/> Dr. Iswadi Usulkan Kapolri Ditunjuk Langsung Presiden, Soroti Celah Lobi Politik dalam Uji Kelayakan DPR

Dr. Iswadi Usulkan Kapolri Ditunjuk Langsung Presiden, Soroti Celah Lobi Politik dalam Uji Kelayakan DPR

Dr.Iswadi

Jakarta, newsataloen.com - Bireuen Pengamat sekaligus Akademisi dari Fakultas Ilmu Komunikasi Universitas Esa Unggul Dr. Iswadi, mengajukan sejumlah usulan kepada Komite Reformasi Polri yang saat ini tengah mengkaji arah pembenahan institusi kepolisian. Salah satu poin terbesar yang ia tekankan adalah perubahan mekanisme pengangkatan Kepala Kepolisian Negara Republik Indonesia (Kapolri). Menurutnya, proses yang selama ini melibatkan uji kelayakan dan kepatutan (fit and proper test) di Dewan Perwakilan Rakyat perlu ditinjau ulang dan diganti dengan mekanisme penunjukan langsung oleh Presiden.

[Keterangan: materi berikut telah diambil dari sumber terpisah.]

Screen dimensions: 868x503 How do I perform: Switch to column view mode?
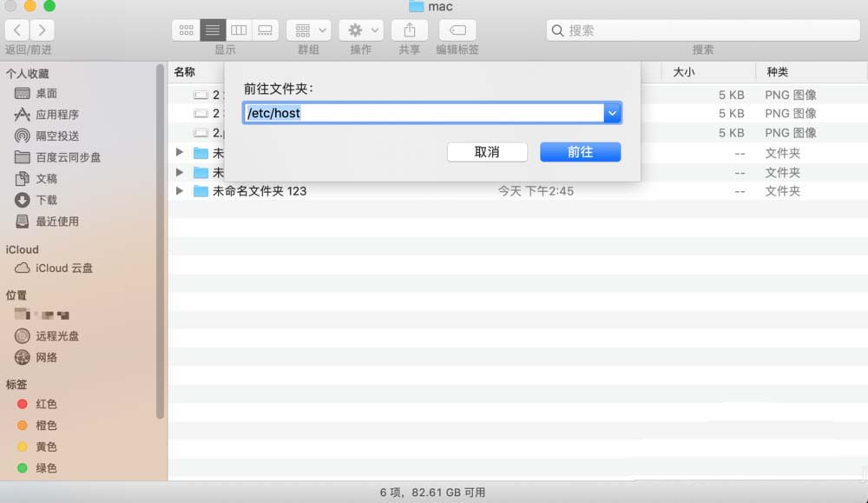(x=239, y=29)
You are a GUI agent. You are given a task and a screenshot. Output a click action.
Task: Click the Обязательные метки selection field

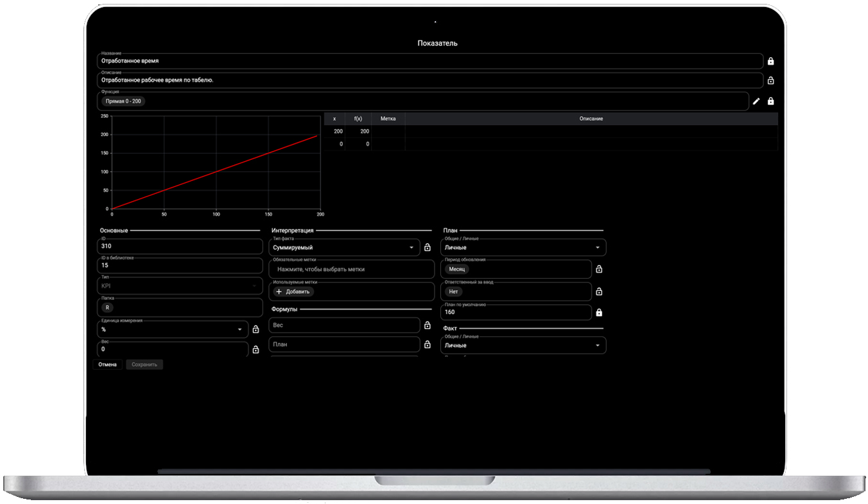point(351,270)
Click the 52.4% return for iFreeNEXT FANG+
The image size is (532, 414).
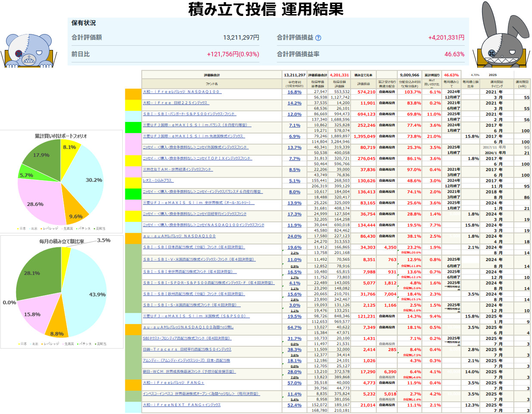click(x=294, y=405)
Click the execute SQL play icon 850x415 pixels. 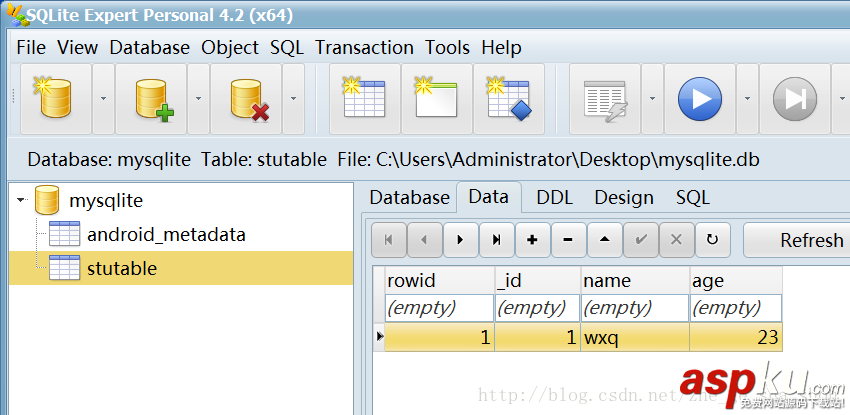699,98
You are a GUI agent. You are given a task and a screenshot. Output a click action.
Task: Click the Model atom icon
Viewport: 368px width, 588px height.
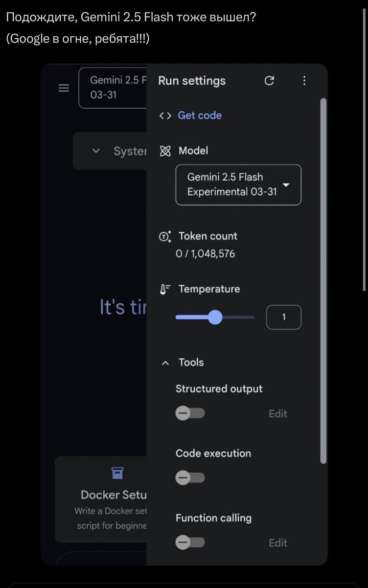165,151
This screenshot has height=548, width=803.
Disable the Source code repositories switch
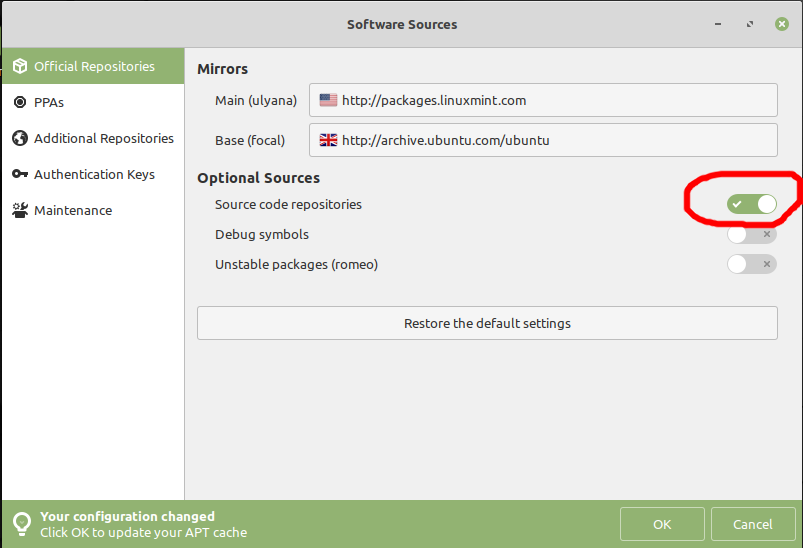click(751, 204)
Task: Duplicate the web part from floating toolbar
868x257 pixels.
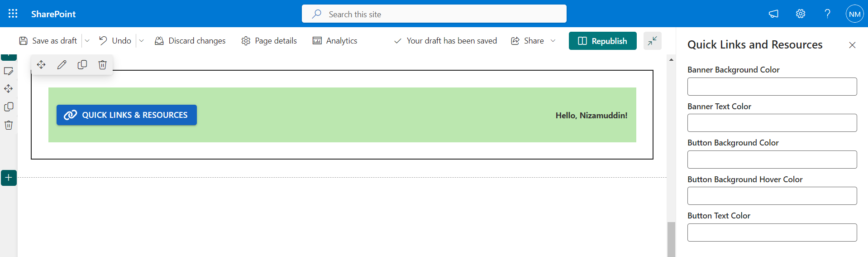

Dr. Iswadi berpendapat bahwa uji kelayakan di DPR, meski secara formal dirancang untuk menjamin transparansi dan akuntabilitas, dalam praktiknya membuka peluang terjadinya lobi politik, pengaturan kepentingan tertentu, hingga potensi transaksi yang berujung pada korupsi. Ia menilai bahwa jabatan Kapolri terlalu strategis untuk dijadikan arena tarik menarik kepentingan antara kelompok politik di parlemen. Dalam pandangannya, netralitas dan independensi Polri dapat terganggu ketika proses seleksi pimpinan tertinggi justru dipengaruhi oleh kepentingan eksternal.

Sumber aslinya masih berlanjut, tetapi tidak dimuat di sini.